Per specification, it looks for the first NON-CONTINUATION reply code,
however, this code is buggy and shouldn't be included in your test.  It
only looks for hard coded "250" values and it only supports 1 extra
multiple line from what I can see.  This would be the least of its
problems.  Throw this one out.

We're both wrong on this one. The state machine of hMailServer *skips*
over *all* continuation lines. It then uses the reply code in the *last*
response line.

This code was little harder to follow on whether it skipped all continuation lines.

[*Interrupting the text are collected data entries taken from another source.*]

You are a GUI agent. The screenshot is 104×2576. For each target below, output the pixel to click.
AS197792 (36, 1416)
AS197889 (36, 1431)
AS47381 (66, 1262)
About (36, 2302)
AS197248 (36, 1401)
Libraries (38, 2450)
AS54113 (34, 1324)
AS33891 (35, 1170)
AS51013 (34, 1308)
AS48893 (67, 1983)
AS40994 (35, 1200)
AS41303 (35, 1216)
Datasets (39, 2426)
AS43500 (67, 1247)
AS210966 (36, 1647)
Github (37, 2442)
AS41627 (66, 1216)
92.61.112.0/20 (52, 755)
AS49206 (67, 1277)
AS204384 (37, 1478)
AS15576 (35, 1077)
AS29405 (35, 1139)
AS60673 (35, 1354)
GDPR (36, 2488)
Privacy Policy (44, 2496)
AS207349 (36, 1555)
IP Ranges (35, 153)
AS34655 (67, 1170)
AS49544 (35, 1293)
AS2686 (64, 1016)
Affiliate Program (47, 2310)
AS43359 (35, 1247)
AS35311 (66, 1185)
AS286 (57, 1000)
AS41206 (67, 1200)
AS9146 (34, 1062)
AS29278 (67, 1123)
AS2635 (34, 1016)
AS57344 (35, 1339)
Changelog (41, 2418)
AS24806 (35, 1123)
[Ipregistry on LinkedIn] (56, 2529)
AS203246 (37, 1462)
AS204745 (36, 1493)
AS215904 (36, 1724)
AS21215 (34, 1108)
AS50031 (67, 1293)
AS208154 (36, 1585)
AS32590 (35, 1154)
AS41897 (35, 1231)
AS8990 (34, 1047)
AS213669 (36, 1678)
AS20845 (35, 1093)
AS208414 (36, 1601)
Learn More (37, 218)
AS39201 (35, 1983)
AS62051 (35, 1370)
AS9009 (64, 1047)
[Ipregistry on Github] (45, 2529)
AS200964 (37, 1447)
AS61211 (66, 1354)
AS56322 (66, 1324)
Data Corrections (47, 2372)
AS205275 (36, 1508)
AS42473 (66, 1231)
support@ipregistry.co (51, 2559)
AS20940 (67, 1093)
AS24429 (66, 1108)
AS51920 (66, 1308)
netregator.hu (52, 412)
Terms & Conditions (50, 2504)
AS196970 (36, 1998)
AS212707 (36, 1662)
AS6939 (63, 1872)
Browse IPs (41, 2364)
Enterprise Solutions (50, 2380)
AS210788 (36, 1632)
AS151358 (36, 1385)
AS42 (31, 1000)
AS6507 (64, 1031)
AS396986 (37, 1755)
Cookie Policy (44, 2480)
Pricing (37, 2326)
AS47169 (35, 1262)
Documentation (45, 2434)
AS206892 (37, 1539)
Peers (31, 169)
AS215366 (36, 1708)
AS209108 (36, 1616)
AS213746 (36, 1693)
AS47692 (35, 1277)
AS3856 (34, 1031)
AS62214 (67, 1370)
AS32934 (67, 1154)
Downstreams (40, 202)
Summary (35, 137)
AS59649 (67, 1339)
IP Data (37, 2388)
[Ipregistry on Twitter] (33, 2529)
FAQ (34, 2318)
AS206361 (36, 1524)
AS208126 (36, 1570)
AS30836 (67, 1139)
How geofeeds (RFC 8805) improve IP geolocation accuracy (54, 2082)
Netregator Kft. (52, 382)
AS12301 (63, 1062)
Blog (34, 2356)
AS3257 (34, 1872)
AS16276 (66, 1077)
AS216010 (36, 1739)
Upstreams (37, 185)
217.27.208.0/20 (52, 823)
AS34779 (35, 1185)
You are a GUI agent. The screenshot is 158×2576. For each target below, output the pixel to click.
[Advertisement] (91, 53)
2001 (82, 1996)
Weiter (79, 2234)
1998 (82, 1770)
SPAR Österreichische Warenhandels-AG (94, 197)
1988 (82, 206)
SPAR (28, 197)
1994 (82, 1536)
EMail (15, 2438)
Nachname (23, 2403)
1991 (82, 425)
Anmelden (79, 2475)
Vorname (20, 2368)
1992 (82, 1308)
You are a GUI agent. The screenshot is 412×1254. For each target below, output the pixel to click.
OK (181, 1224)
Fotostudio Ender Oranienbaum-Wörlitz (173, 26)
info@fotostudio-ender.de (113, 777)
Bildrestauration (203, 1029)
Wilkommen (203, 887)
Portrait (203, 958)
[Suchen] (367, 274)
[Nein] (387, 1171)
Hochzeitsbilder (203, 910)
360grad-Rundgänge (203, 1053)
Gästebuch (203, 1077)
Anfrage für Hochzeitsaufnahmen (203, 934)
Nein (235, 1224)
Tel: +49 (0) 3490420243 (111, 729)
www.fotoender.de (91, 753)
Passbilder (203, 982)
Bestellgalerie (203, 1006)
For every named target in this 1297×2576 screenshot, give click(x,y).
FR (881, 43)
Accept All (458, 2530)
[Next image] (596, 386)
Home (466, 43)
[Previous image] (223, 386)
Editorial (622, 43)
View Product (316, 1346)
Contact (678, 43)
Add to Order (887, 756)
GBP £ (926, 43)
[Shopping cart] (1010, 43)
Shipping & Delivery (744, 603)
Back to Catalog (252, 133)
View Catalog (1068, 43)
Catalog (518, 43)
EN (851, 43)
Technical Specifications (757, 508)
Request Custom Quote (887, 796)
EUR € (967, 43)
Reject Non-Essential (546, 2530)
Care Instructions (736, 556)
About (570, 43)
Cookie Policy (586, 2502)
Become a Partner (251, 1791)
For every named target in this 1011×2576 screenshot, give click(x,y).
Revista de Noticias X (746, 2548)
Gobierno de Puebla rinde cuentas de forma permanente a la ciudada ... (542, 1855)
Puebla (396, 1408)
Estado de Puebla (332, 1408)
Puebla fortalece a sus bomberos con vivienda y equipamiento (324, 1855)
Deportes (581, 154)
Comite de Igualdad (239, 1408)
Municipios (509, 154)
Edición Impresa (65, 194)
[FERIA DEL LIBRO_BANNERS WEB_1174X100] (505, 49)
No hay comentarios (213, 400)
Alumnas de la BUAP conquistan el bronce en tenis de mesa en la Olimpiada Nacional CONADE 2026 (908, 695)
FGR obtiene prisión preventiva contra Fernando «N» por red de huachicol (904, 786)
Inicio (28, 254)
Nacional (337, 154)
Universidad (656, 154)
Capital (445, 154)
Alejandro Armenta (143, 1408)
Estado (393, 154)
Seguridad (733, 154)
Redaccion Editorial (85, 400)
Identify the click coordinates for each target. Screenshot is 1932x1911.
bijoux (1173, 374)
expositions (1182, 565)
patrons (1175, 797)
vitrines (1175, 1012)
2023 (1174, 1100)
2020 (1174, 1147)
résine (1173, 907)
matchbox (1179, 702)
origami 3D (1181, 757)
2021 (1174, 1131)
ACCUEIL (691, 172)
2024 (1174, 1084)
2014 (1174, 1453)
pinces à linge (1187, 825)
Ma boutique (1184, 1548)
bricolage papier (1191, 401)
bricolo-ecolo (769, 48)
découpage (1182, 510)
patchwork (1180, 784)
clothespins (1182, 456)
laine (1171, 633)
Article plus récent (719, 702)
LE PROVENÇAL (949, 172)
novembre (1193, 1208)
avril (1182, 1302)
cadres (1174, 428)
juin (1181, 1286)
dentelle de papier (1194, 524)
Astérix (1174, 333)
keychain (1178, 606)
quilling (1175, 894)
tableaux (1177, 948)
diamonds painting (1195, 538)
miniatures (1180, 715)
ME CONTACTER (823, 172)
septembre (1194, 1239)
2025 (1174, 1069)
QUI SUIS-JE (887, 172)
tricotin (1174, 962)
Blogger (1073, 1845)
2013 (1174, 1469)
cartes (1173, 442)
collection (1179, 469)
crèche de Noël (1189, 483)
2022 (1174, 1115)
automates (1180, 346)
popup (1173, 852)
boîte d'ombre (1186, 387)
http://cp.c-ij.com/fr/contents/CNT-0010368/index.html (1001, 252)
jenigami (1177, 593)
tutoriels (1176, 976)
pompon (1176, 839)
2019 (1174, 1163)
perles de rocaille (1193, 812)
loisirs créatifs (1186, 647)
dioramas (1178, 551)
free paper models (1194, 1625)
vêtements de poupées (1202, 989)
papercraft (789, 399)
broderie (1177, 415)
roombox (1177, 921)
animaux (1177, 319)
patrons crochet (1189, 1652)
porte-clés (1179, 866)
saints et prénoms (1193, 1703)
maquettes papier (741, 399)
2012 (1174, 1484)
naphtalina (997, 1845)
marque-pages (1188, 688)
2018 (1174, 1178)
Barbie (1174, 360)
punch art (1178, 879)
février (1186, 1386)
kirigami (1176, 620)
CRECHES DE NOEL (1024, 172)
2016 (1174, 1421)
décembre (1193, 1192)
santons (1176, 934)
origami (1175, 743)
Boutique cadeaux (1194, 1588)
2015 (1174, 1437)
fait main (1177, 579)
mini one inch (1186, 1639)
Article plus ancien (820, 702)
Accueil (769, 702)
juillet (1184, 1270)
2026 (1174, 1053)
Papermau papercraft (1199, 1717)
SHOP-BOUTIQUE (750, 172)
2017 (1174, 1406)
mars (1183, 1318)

qmail uses the *first* code.

Yes it does - but it should noted it is doesn't care for continuation
lines which is obvious broken code and n violation of the formal
reply-code[sp] specification.

unsigned long smtpcode()
{
  unsigned char ch;
  unsigned long code;

  if (!stralloc_copys(&smtptext,"")) temp_nomem();

  get(&ch); code = ch - '0';
  get(&ch); code = code * 10 + (ch - '0');
  get(&ch); code = code * 10 + (ch - '0');
  for (;;) {
    get(&ch);
    if (ch != '-') break;   <---------- BREAK ON NON-DASH
    while (ch != '\n') get(&ch);
    get(&ch);
    get(&ch);
    get(&ch);
  }
  while (ch != '\n') get(&ch);

  return code;  <--- return first code -- BROKEN CODE!
}

It simply isn't following specs.  Do you wish to encourage this behavior?

Excuse me: It's looping over all continuation lines, stopping on the
first non-continuation line, and then returning the code for those
response lines.

Right, I was agreeing with you. You said above it was using the first code which you were correct. It only parses the first 3 digits in the buffer, but continues to read/dump, breaking until the 4th digit is no longer a "dash".

That is definitely following the spec that we've been arguing over. Yes,
it takes a couple of short cuts, only looking for the dash to decide if
it should continue or not and ignoring bad input lines that don't have
either a space or dash in the 4th character of the line, but otherwise
it's following the use-first-code interpretation of the specs.

Hmmmmm, based on the code above, it is parsing the first 3 digits as numeric, then begins a loop

  loop:
     - read 4th
     - compare with dash, break if not dash
     - filter LF
     - read 3 characters (with a presumption they are digits)

but it returns the first converted number for 3 digits in the buffer, thus ignoring the fact that the first line may be a continuation.

Broken per x821?  Compliant under 2821bis?

As I said above, your analysis of both Exim and qmail is flawed; my
conclusions on those remains.

Corrected on Exim. Qmail is broken. But it really doesn't matter any more, the decision was made to endorse the broken behavior.

My conclusions stand: there is code out there that is in popular use
that will BREAK if the reply code on the first continuation line is
different from the final non-continuation line.

Thats a given.  So they are BROKEN per x821 specs.

Part of the rules we are following for moving to draft standard is that
we MUST look at how current code has interpreted the proposed standard.

Which is the premise I used to begin this entire issue. Lets make them compliant now in 2821bis. That should give a few people a pat on the back.

A MUST will support and codify current behavior.  A SHOULD will not and
can not.

I disagree with your logic but thats ok. Enough nerves were touch here with broken BIG software that it is more important to make them compliant and endorse future similar behavior by virtue of the new draft.

Therefore a MUST is necessary to move 2821bis to draft standard.

So does that mean the ABNF will change? You are endorsing broken behavior and future designs to ignore continuation lines as unnecessary other than to terminate a response. Only the first 3 digits in the received buffer is important.